- [Goal of the exercise]
Swap "element" for "item" in the rows from the line with "Describe the element at coordinates (542, 714)" up to and including the line with "管理 另存为 MACD基本", changing nothing else, and give back only those lines, without the pictures.

- [Records shown]
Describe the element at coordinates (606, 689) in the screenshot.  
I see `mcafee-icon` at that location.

--

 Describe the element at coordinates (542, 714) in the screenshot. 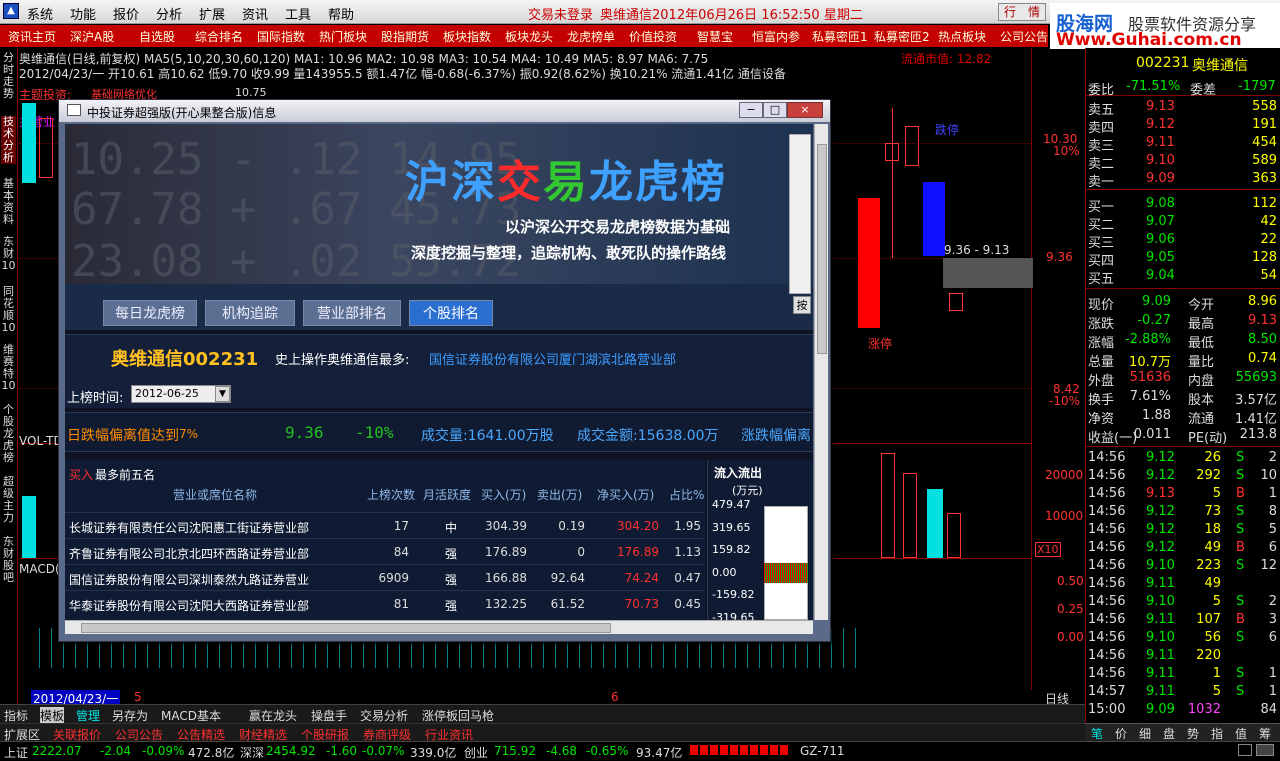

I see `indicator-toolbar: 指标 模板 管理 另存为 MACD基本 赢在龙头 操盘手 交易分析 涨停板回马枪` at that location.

* * *

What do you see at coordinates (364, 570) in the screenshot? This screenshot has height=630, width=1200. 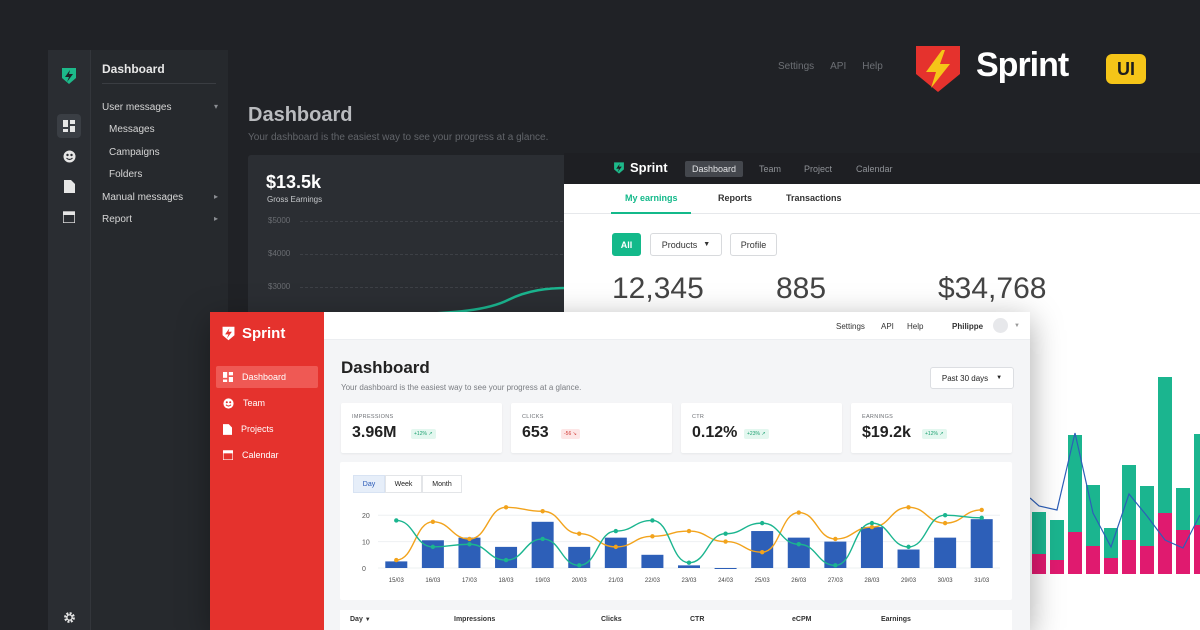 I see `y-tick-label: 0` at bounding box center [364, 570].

- [Result of this task]
 Describe the item at coordinates (542, 714) in the screenshot. 

I see `indicator-toolbar: 指标 模板 管理 另存为 MACD基本 赢在龙头 操盘手 交易分析 涨停板回马枪` at that location.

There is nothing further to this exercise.